The range LZW compression method refers to that data with the same value is combined and compressed for the existing LZW method. In this embodiment, referring to the existing LZW method, temperature data with values within a certain fluctuation range are combined and compressed, and the final compression ratio of the temperature data of the rising data group DaU and the stable data group DaS is calculated; the greater the compression ratio, the higher the stability of the temperature data of DaU and DaS, and the lower the information entropy of the temperature data of DaU and DaS; the smaller the compression ratio, the lower the stability of the temperature data of DaU and DaS, and the higher the information entropy of the temperature data of DaU and DaS. It can be determined whether there is an abnormality in the temperature data of DaU and DaS by the temperature data compression of DaU and DaS, and thus the stability of the temperature data of DaU and DaS can be inferred.

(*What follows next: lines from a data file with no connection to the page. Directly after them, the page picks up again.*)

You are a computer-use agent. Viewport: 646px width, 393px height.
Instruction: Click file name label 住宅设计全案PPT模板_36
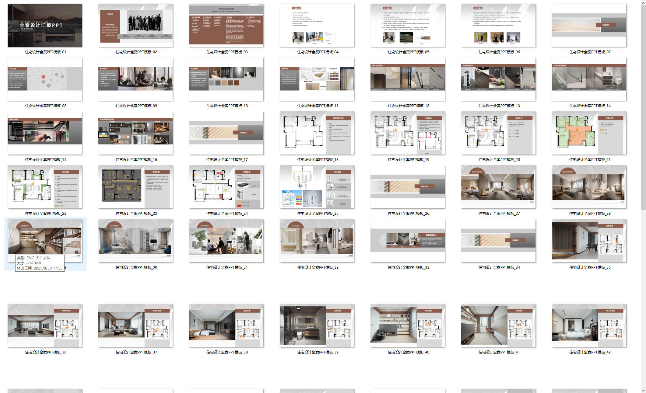click(45, 352)
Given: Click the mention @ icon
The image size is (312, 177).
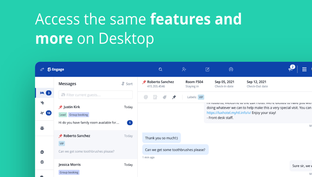Looking at the screenshot, I should tap(146, 97).
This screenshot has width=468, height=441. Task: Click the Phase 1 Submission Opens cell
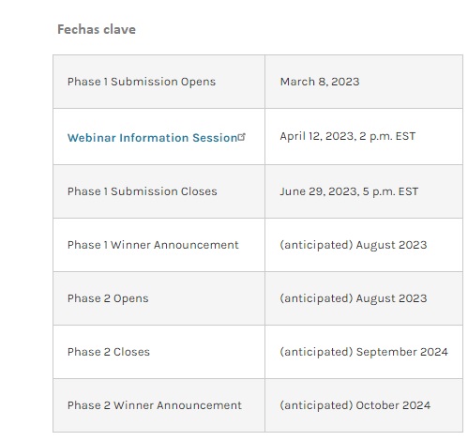coord(159,82)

The temperature change rule in the presence of illumination generally rises, the temperature change is related to the local environment temperature, the heating time of the solar water heater and the light receiving area of the solar water heater, the temperature change is the product of the ratio of the difference value of the idle temperature and the average environment temperature to the solar irradiance and the measured time and the light receiving area in the unit time, namely the received heat, and the ratio of the specific heat capacity and the mass of the water is the unit value of the temperature rise.
Specifically, in the case of illumination, the collected temperature data belongs to the rising data set DaU, and the normal value of the ith temperature data of the rising data set in the normal fluctuation range is recorded as the rising normal range valueWherein the cycle averages ambient temperature andthe specific process of calculating the periodic average ambient temperature T1 is as follows:
the specific process of the periodic average ambient temperature T1 is as follows: the result of the summation of all the environmental temperature data in the current acquisition period is recorded as a first summation, and the ratio of the first summation to the number of the environmental temperature data in the current acquisition period is recorded as the period average environmental temperature.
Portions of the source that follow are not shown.